The questing is essentially a RNG-influenced kinetic novel. You begin the quest from the tavern, which ends the day. You can queue up multiple quests if you have enough characters, but ultimately that just lets you progress through them more quickly; I don’t think there’s any benefit other than saving time — unless a quest timer is about to expire, I suppose. The quest interface comprises a large marked-up text box on the left of the screen and a cut-down world map on the right. Each quest is divided into a number of events, some of which are scripted as part of the quest itself, and some of which are ‘random’. You progress through the quest by hitting a button and when you get to an encounter and press the button, the game calculates some numbers based on a combination of RNG and your characters’ abilities to determine if you succeed. Oh, and you can change each character’s stance, too, which can affect the rolls by a few percent either way.

There’s no direct control over character actions. All of those great skills are effectively just modifiers to the core skill group numbers, and the quests themselves are the same every time you play the game; the only procedural generation is in the ‘random’ characters that sometimes enter your tavern and events that can occur during the quests. Fairly quickly the whole thing starts to feel rather shallow.

That’s not to say it’s not fun, though. The writing for the quests is mostly very good, with a dry and clever sense of humor and only a relatively small number of grammatical errors. And there are a LOT of quests: hundreds of the things! I haven’t reached anywhere near the end.

The game is in Early Access and it shows. Mostly the questing system is functional, though I’m uncertain whether it’s finished or will be expanded further. The tavern management section of the game, by comparison, is quite bare bones and has a lot of obviously unfinished features. From placeholder text (“The Quest with a Name”, “[Quest not found]”), to “coming soon” notices in character backgrounds, and sections marked as work in progress, there’s not enough here yet to get excited about. This should improve with time, but don’t expect too much at the moment.

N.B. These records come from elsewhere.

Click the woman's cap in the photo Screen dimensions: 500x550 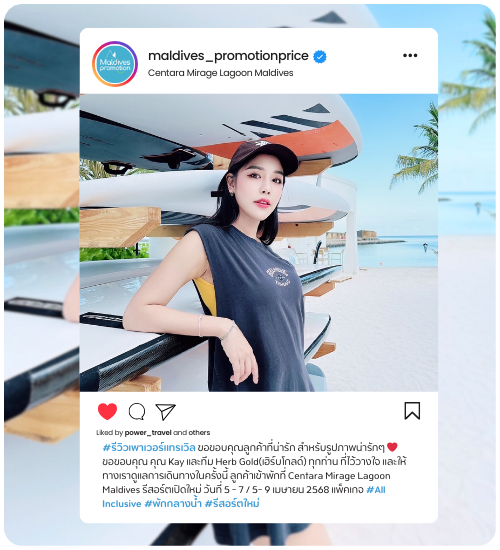(262, 155)
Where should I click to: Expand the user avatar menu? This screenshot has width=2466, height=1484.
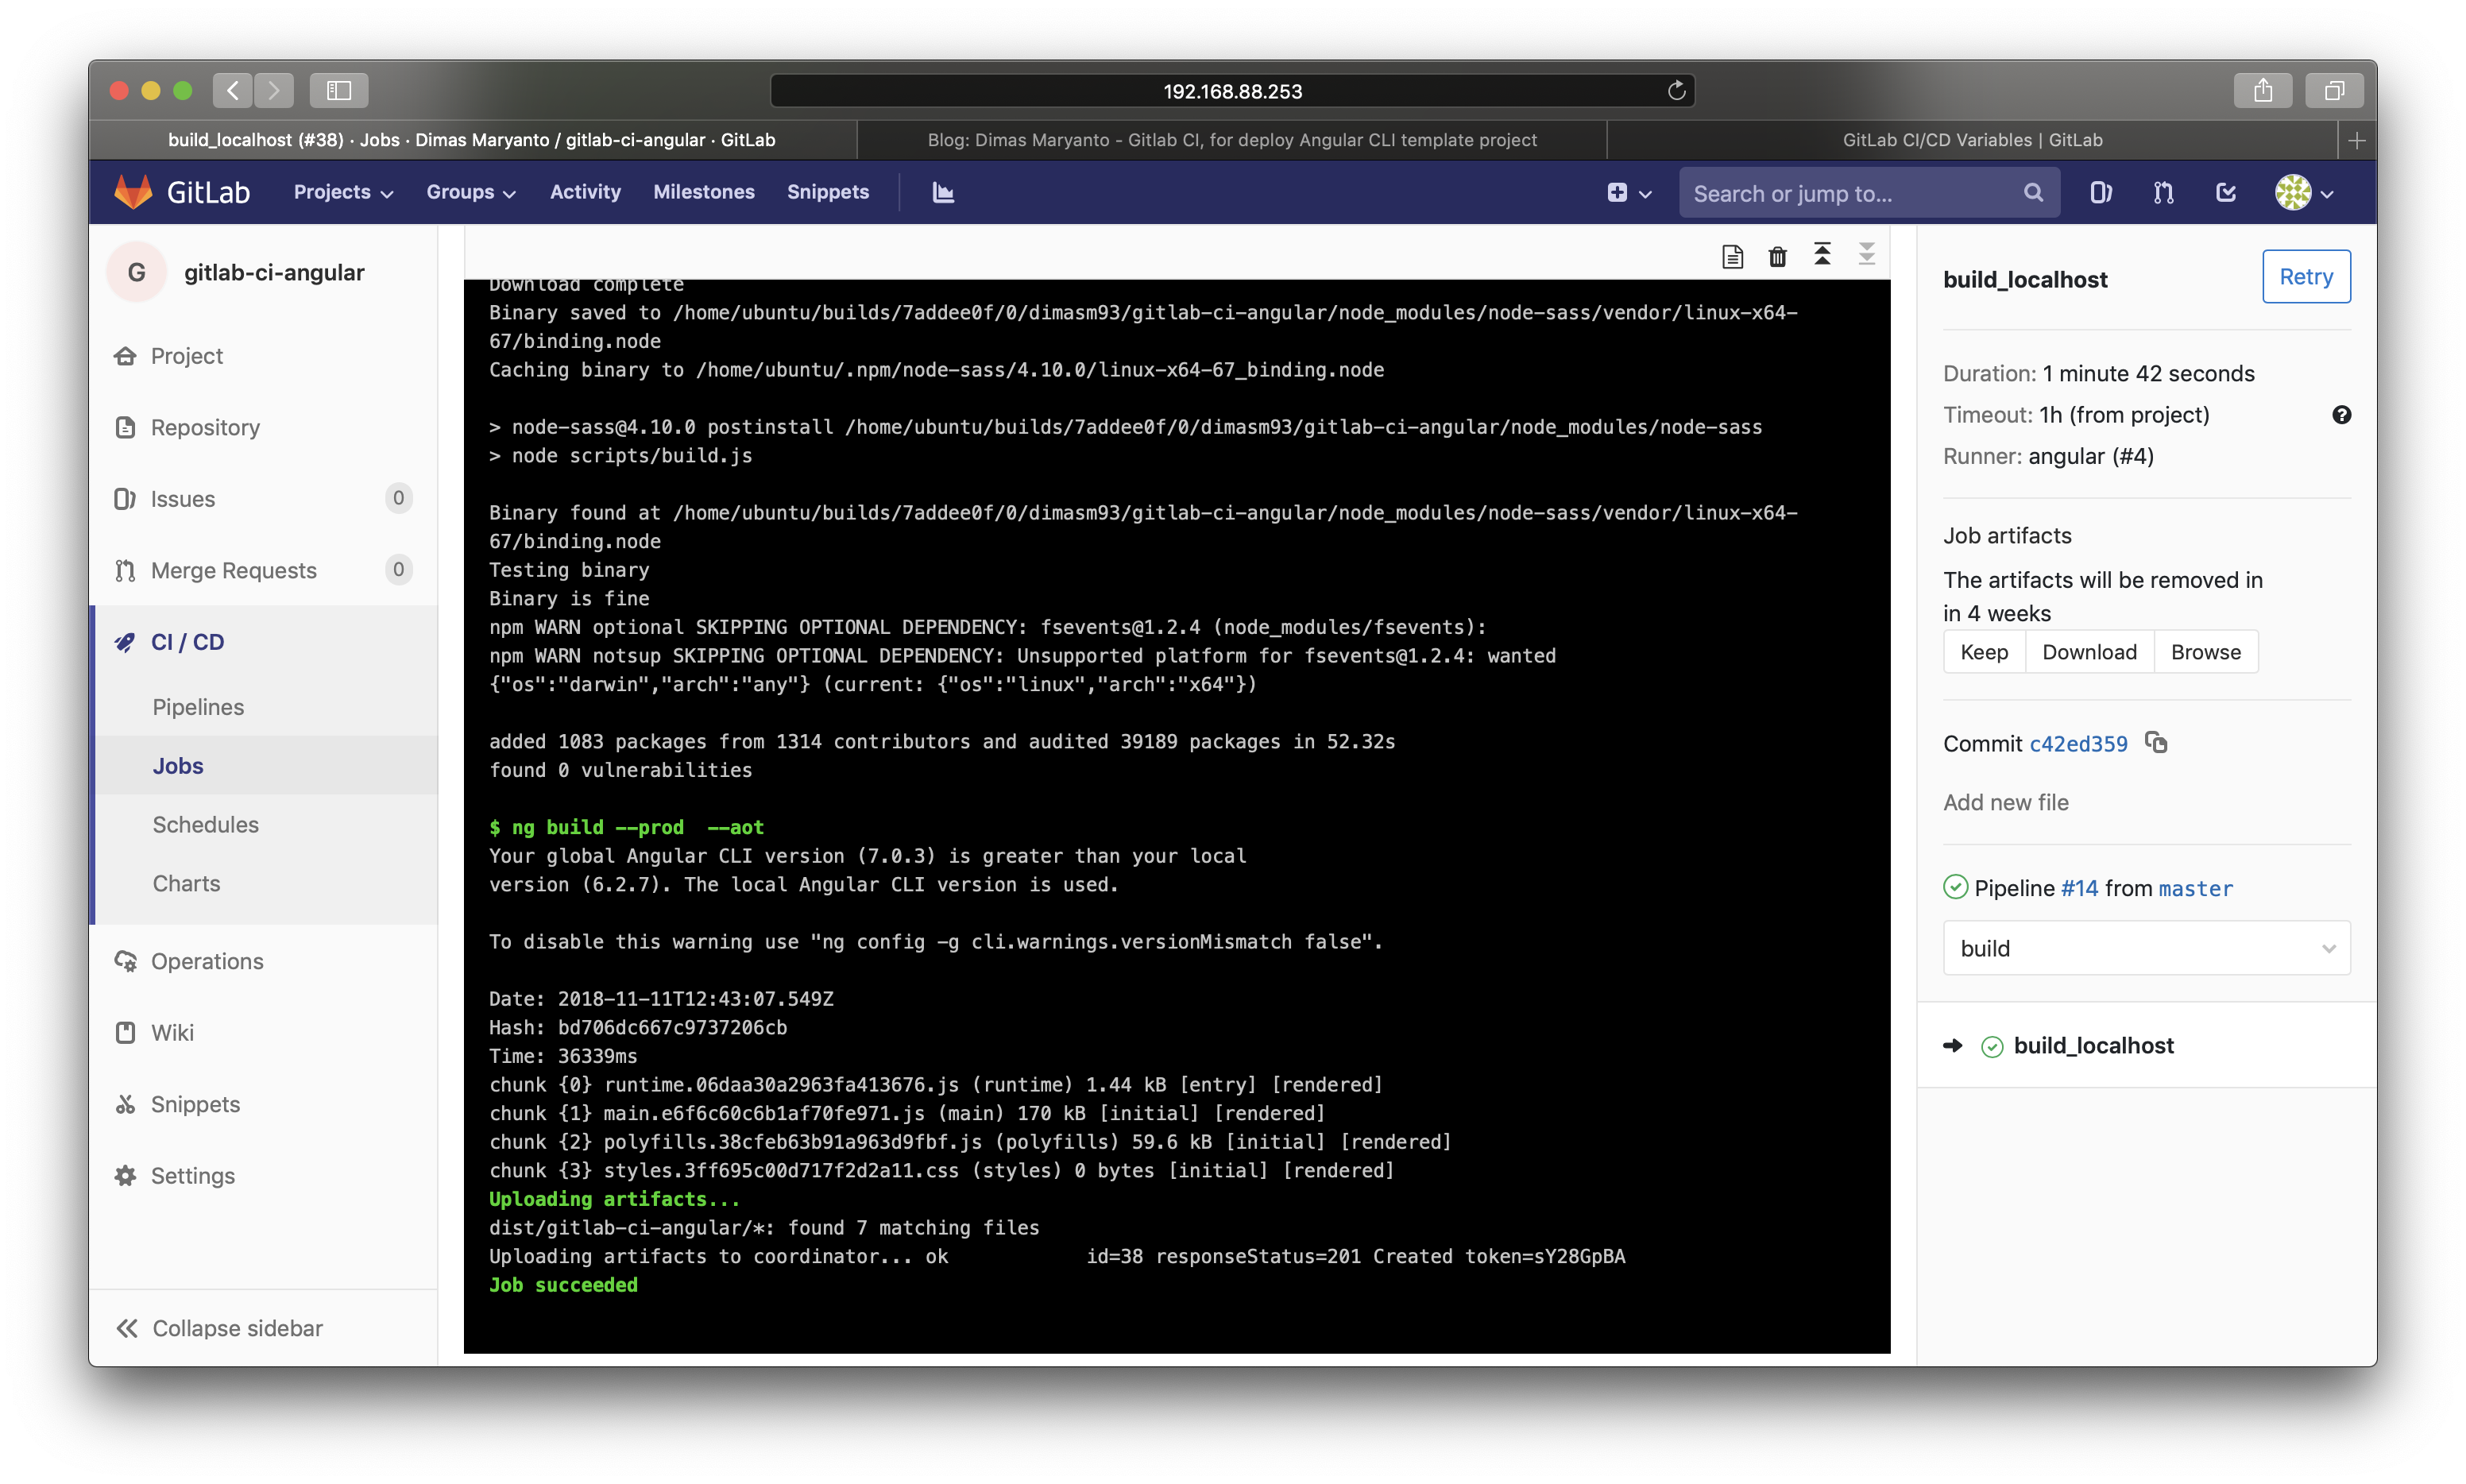point(2304,192)
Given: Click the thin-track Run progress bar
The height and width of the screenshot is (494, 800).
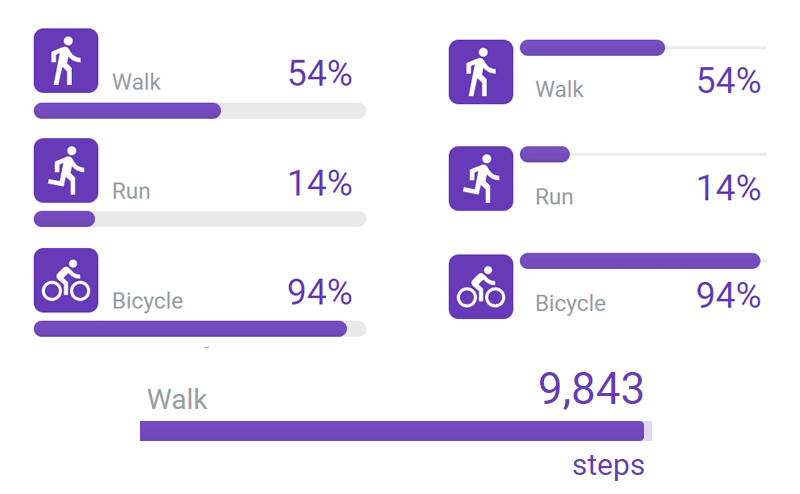Looking at the screenshot, I should click(x=643, y=154).
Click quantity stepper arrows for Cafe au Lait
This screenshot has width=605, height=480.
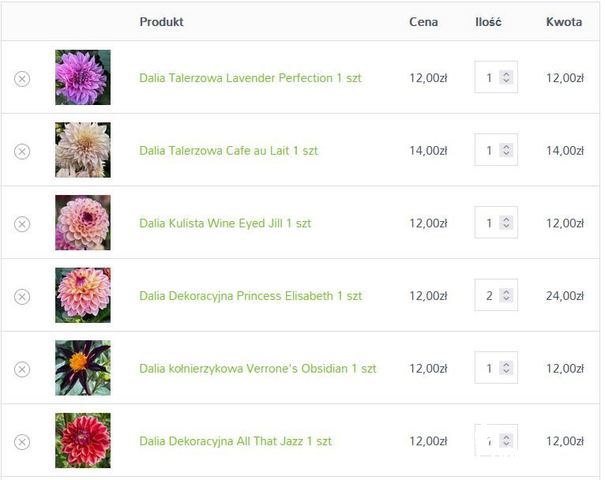(x=506, y=150)
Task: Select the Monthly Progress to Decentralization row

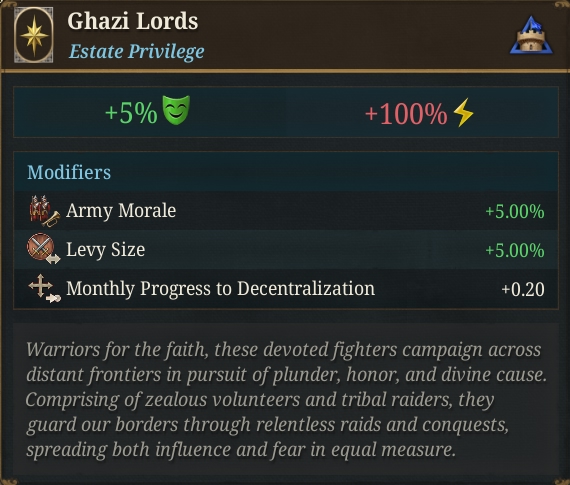Action: click(286, 289)
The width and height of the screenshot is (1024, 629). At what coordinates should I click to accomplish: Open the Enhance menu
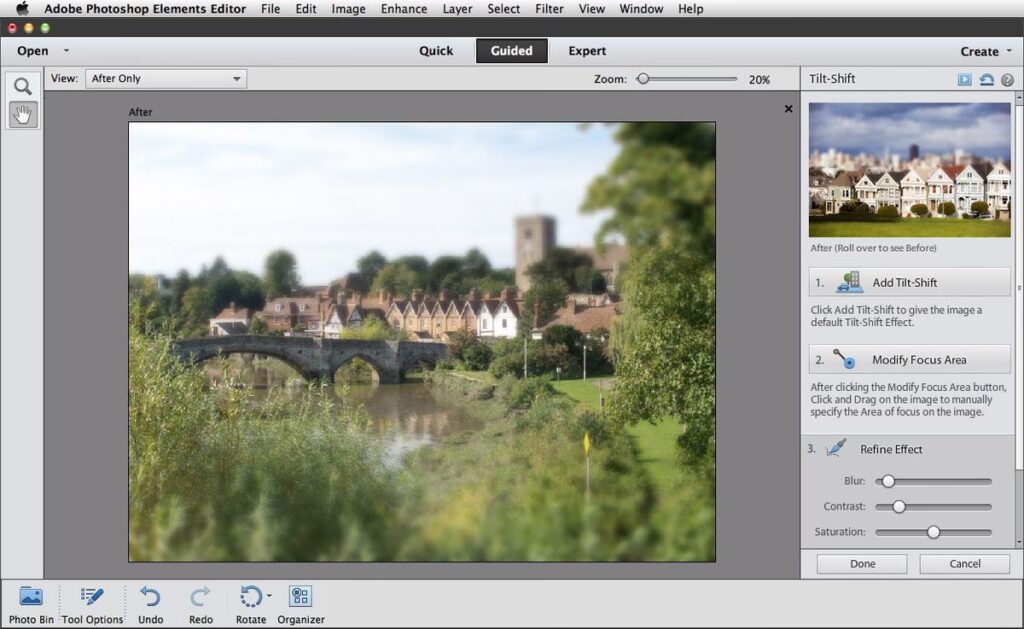point(403,9)
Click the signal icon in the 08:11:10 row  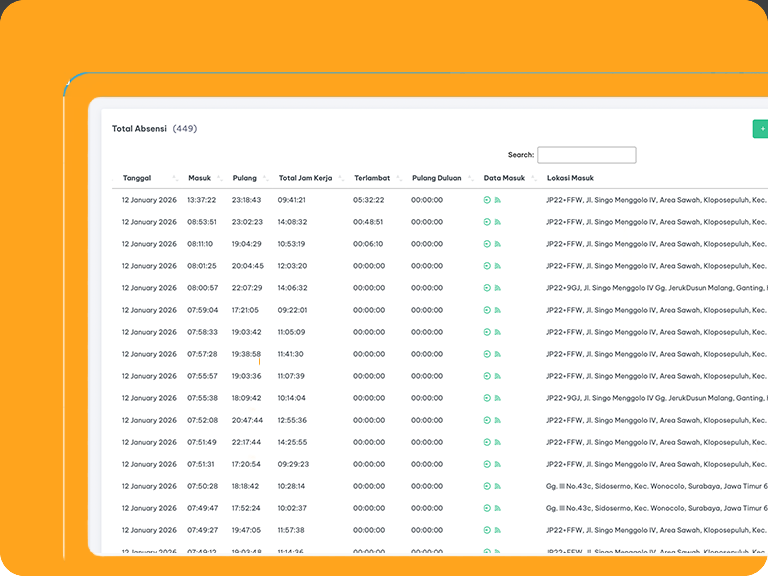[497, 244]
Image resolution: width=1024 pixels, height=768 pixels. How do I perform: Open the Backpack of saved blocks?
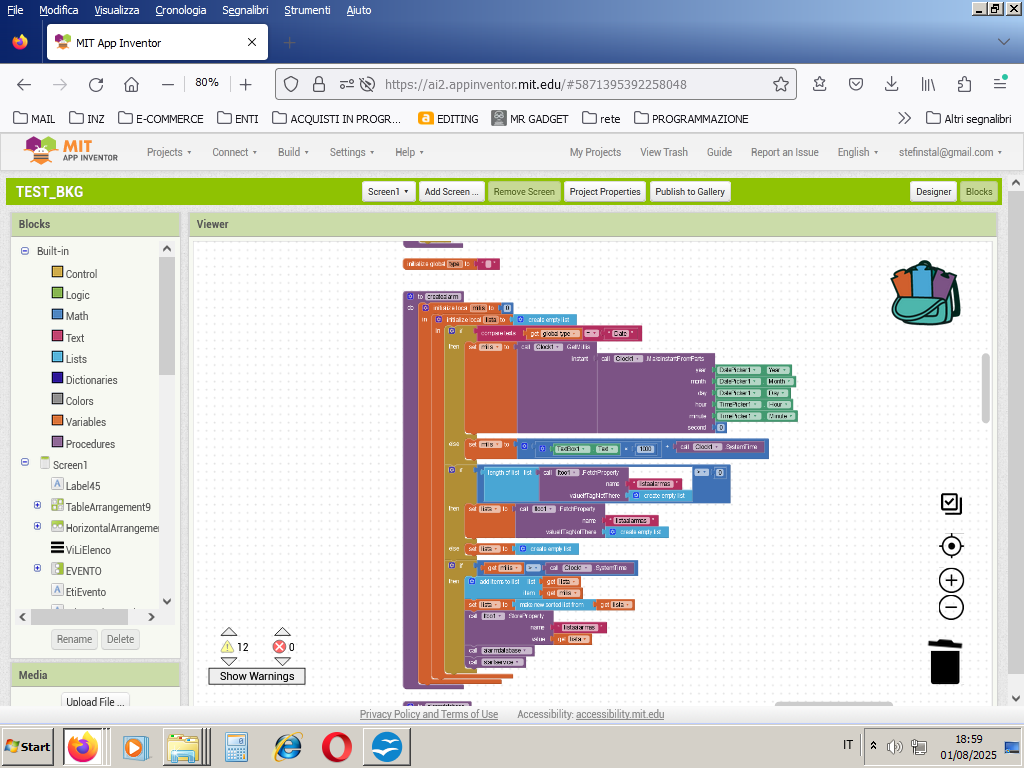922,293
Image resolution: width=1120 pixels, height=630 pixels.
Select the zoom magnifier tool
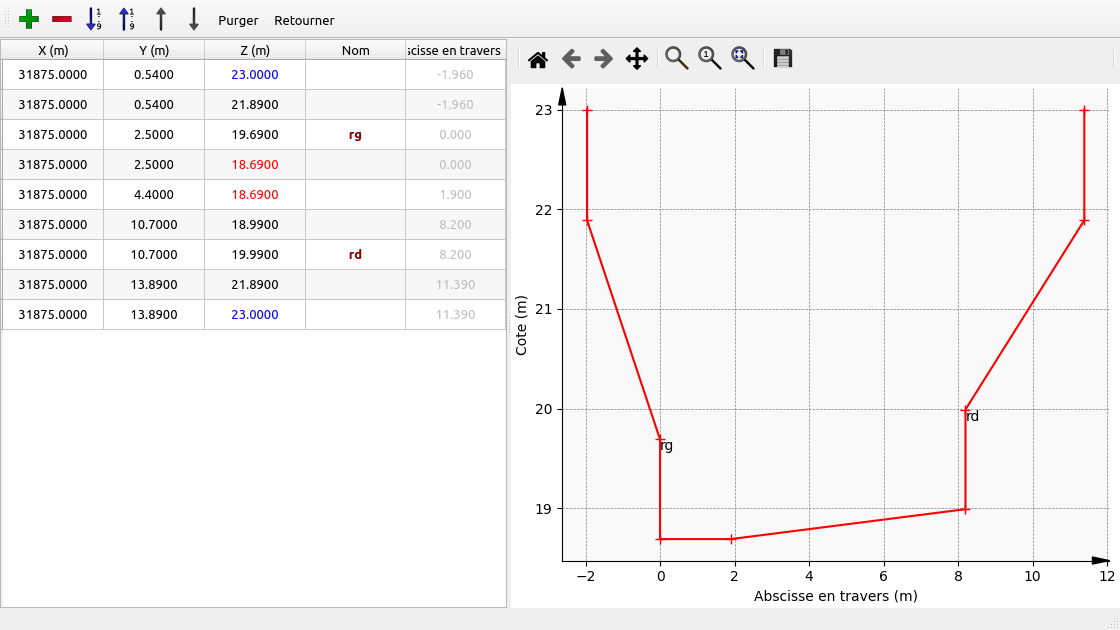(x=677, y=59)
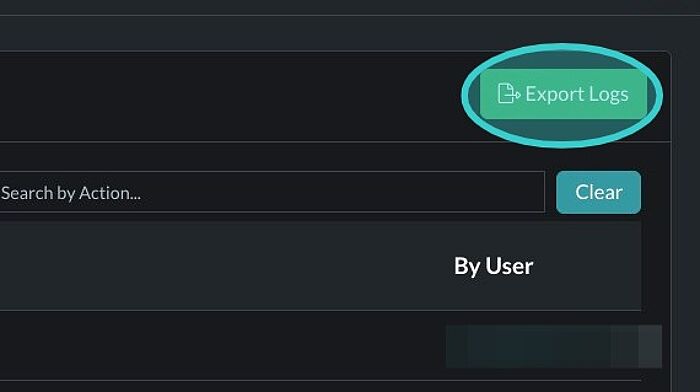700x392 pixels.
Task: Click the Export Logs button
Action: tap(563, 94)

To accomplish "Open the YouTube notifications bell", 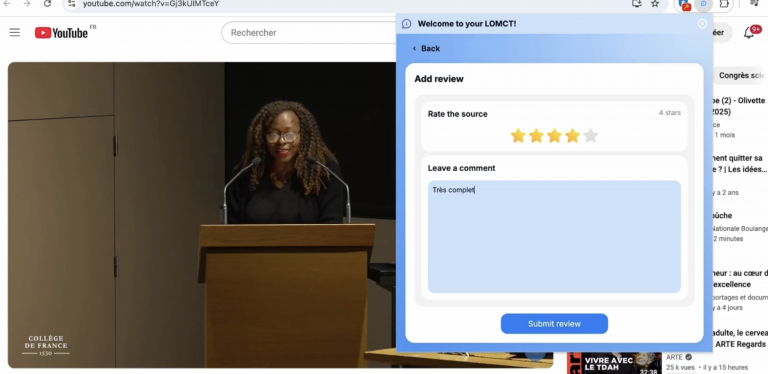I will click(x=749, y=33).
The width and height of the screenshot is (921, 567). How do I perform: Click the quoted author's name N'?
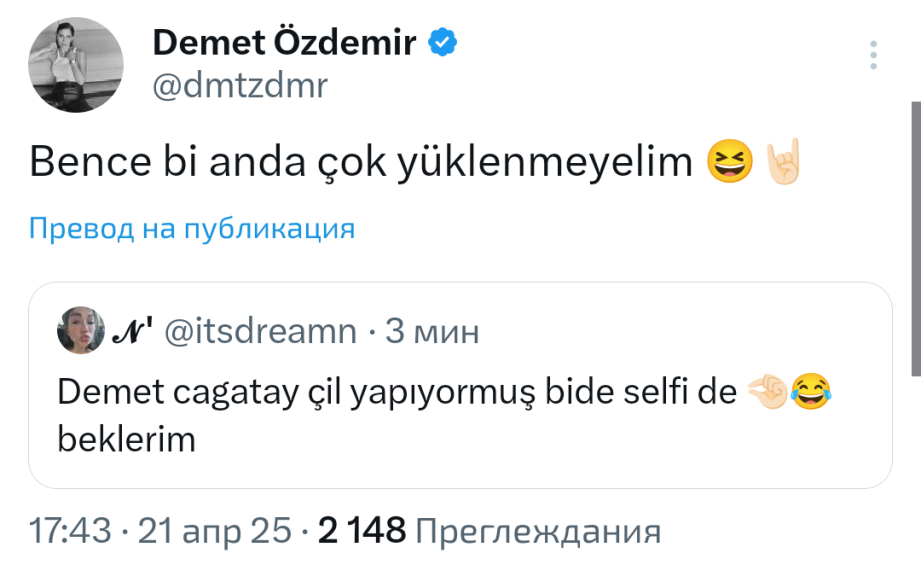point(132,331)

There are also many bugs, though most of them are minor. Perhaps the most annoying I’ve encountered so far is that quests sometimes take more days than specified in their descriptions, which really stuffs up planning. Some weird control words in quest text, quest text not matching game occurrences (e.g. being offered gold and earning XP), tavern characters playing musical chairs, and non-working Steam achievements are all quite common, too. The quest log would be better in chronological (rather than reverse-chronological) order to make it easier to read — and a button to save it somewhere would be nice, too — and the loading times can be surprisingly long.

Verdict

I think Epic Tavern will be a really good game eventually. At the moment, though, parts of it are sorely lacking and rather buggy, though that’s pretty much expected in Early Access. Is it worth the asking price? No, definitely not. But it is a unique combination of game genres that I don’t think you’ll find anywhere else, and it is fun in its own way.